Setting Cache control headers for common content types Nginx and Apache

Last updated: June 8th 2020

Introduction

Cache-Control are HTTP cache headers that holds instructions for caching for requests and responses. It is used to defines how a resource is cached, where it’s cached and its maximum age before expiring. When you visit a website, your browser will save images and website data in a store called the cache. When you revisit the same website again, cache-control sets the rules that determine whether your resources loaded from your local cache or if the browser should send a request to the server for fresh resources.
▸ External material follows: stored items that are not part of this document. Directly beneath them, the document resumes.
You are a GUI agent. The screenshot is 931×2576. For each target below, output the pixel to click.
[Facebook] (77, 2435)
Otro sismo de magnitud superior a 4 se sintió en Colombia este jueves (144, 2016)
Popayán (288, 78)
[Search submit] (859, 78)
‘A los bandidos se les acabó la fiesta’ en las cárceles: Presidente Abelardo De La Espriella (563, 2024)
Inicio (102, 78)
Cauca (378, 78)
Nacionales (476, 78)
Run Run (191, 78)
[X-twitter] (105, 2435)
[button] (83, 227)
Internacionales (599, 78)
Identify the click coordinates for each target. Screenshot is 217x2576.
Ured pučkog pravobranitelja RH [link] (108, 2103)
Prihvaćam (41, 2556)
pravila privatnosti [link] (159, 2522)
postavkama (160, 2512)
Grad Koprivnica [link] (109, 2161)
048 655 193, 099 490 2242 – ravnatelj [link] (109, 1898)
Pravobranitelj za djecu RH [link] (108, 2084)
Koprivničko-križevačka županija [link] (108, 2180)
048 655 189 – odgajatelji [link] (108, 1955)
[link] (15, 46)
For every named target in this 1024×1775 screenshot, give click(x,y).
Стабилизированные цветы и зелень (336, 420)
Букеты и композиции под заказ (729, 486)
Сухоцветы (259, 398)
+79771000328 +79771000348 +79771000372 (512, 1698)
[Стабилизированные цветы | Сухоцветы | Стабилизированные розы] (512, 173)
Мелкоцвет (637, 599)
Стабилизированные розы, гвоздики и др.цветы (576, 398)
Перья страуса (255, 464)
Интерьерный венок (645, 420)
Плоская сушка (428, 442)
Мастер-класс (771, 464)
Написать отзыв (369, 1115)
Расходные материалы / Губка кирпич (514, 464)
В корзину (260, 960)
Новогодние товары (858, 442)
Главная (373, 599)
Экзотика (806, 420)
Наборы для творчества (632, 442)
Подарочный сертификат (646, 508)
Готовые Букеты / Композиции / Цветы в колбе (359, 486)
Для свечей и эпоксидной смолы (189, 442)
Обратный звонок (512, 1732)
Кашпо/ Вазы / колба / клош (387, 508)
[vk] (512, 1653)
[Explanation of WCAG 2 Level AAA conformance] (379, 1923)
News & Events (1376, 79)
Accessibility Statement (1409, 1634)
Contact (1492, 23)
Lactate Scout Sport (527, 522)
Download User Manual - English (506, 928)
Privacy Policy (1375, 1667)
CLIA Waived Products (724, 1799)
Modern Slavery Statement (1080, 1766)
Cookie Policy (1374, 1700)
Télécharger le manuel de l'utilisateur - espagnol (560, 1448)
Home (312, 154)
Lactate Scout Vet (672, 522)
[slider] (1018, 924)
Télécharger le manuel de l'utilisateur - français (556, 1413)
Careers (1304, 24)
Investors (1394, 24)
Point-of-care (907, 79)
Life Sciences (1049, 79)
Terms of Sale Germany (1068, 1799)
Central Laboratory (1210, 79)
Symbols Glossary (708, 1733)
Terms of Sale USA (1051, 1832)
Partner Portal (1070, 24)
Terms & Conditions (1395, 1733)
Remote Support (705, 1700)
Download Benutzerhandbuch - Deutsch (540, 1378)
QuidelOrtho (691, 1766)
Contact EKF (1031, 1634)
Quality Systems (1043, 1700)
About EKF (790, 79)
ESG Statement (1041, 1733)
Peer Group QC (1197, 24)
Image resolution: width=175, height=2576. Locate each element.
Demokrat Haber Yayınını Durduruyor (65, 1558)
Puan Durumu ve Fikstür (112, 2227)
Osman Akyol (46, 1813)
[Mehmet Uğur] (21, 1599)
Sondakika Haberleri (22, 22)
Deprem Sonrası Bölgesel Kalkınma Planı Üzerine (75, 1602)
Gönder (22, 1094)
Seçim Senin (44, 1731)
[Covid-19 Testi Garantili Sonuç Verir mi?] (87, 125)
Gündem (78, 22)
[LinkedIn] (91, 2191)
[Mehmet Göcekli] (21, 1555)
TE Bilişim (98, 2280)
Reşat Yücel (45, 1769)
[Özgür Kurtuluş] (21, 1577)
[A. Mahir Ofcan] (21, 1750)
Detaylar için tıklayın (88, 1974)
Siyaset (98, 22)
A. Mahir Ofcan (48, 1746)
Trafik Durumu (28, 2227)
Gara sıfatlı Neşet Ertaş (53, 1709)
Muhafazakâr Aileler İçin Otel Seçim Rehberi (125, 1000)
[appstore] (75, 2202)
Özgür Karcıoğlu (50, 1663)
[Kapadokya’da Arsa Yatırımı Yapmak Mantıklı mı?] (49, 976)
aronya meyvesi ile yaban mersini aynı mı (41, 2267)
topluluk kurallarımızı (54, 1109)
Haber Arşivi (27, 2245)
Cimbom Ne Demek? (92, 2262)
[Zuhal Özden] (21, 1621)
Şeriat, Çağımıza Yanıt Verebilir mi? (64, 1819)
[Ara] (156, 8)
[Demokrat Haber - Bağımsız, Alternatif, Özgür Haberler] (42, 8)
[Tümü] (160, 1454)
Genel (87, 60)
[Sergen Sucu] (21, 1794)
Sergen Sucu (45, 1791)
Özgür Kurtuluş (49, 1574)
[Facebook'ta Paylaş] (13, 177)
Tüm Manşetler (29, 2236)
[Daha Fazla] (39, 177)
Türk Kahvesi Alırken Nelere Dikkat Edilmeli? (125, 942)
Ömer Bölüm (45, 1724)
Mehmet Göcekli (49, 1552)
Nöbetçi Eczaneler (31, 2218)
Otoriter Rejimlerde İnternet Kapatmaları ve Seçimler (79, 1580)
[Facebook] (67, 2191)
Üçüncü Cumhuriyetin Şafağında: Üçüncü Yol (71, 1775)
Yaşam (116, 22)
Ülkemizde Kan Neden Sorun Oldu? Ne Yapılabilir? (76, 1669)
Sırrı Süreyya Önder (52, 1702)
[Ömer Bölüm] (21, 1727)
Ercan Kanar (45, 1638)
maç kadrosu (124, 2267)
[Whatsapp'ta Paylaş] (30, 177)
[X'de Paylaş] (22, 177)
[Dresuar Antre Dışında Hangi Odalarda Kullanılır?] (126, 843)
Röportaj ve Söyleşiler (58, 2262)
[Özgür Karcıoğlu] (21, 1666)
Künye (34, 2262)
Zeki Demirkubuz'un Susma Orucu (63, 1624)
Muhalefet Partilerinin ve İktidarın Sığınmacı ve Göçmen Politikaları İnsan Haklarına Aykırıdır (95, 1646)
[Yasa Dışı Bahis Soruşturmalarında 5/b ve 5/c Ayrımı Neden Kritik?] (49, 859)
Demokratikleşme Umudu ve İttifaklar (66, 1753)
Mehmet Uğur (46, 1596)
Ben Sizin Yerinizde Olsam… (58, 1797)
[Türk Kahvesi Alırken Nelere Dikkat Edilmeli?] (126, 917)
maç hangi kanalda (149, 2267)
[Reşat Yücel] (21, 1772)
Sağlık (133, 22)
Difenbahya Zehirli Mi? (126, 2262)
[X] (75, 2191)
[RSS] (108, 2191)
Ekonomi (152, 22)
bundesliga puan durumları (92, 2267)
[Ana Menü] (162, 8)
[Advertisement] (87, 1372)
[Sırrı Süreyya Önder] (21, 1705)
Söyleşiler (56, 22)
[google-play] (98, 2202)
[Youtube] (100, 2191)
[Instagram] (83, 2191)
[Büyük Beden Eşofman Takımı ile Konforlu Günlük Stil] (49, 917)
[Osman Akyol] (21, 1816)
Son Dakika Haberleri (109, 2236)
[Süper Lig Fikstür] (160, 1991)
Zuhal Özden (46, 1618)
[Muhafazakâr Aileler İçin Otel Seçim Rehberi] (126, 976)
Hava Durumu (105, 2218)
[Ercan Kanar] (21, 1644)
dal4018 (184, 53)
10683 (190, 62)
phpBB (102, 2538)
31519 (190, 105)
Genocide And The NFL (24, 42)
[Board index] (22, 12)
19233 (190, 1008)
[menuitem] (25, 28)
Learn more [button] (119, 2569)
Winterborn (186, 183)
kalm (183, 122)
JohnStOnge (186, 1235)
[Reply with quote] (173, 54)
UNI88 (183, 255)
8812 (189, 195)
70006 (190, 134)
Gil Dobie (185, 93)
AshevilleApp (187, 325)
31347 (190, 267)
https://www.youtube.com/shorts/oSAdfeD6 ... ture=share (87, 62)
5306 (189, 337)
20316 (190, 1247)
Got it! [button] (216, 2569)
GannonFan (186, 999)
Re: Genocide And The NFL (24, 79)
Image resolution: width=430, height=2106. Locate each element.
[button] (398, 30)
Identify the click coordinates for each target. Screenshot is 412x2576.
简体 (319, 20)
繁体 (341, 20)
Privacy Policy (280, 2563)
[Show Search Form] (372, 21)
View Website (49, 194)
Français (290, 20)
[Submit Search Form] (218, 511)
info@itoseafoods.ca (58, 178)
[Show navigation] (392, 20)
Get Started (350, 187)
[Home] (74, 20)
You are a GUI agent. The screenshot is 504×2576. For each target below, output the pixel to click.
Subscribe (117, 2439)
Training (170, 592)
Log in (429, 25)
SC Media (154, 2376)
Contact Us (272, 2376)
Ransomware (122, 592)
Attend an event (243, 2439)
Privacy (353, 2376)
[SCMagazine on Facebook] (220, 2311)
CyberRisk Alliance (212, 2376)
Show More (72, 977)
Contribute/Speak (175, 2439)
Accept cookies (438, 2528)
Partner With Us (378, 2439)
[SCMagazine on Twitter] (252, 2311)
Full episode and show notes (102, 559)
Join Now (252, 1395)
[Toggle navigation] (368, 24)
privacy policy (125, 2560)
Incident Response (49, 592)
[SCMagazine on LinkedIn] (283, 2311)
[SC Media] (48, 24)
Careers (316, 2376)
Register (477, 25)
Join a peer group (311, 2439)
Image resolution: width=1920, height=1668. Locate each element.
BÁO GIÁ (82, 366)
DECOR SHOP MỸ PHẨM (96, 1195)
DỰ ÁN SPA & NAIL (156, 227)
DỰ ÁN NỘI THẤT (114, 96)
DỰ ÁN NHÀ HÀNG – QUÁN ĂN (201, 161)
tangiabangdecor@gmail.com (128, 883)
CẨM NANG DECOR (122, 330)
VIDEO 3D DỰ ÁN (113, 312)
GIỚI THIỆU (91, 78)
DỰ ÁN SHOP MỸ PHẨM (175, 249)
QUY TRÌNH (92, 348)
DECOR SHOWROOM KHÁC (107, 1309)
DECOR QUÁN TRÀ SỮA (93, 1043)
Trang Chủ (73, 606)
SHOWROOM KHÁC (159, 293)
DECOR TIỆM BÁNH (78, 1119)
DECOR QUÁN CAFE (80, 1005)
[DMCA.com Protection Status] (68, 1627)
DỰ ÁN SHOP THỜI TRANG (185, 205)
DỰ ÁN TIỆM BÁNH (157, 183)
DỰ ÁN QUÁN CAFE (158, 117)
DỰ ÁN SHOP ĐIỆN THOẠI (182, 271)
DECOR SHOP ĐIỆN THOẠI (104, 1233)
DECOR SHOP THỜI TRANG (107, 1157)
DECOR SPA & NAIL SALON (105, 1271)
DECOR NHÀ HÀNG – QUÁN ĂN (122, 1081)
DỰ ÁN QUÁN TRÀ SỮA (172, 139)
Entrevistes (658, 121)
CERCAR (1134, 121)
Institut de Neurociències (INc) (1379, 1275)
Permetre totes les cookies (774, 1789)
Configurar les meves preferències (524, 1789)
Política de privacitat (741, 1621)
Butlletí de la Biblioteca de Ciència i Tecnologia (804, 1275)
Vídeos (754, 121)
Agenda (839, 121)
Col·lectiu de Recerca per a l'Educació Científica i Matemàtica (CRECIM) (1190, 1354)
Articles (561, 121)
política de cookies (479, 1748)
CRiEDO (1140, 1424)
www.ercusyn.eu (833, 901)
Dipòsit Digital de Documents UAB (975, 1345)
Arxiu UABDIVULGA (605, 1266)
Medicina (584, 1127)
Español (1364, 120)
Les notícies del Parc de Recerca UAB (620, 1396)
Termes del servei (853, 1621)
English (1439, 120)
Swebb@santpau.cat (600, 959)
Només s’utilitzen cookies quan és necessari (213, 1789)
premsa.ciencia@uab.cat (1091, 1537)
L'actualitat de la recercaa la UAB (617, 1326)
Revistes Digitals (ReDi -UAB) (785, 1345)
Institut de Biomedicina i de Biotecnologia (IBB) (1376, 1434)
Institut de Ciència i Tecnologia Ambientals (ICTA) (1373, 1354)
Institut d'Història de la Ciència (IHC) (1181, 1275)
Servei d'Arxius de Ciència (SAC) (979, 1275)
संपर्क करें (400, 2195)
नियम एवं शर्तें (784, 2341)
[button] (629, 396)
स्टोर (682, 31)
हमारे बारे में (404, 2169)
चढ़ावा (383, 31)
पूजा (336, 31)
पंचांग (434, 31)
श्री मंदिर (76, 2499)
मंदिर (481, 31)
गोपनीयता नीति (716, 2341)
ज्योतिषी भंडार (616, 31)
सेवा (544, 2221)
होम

For better understanding of how the browser renders pages quickly using the cache, you need to know about browser caching and HTTP headers.

What is browser caching?

Browser caching is a temporary storage of Web documents, such as images, media and pages. The intend behind this is to help reduce bandwidth and make webpages load faster in the browser.  When you revisit a Web page, there is no need to re-download all components. This results in a faster Web page load. Browsers will save those resources only for a specific period of time called TTL. Once the TTL has expired, the browser will have to reach out to the server again and download a fresh copy of the resource.

What are HTTP headers?

HTTP headers are the core part of HTTP requests and responses and provide required information about the request or response. All the headers are case-insensitive, headers fields are separated by colon, key-value pairs in clear-text string format. These headers contain information about each communication. For example, the request header contains, information on what resource is being requested, which browser the client is using and what data formats the client will accept. While response headers contain information on, whether the request was successfully fulfilled and the language and format of any resources in the body of the response.

The cache-control header is broken up into directives. You can see the cache-control header of https://google.com with the following command:

# curl -I https://google.com

You should get the following output:

HTTP/1.1 301 Moved Permanently
Location: https://www.google.com/
Content-Type: text/html; charset=UTF-8
Date: Fri, 05 Jun 2020 03:03:10 GMT
Expires: Sun, 05 Jul 2020 03:03:10 GMT
Cache-Control: public, max-age=2592000
Server: gws
Content-Length: 220
X-XSS-Protection: 0
X-Frame-Options: SAMEORIGIN
Alt-Svc: h3-27=":443"; ma=2592000,h3-25=":443"; ma=2592000,h3-T050=":443"; ma=2592000,h3-Q050=":443"; ma=2592000,h3-Q049=":443"; ma=2592000,h3-Q048=":443"; ma=2592000,h3-Q046=":443"; ma=2592000,h3-Q043=":443"; ma=2592000,quic=":443"; ma=2592000; v="46,43"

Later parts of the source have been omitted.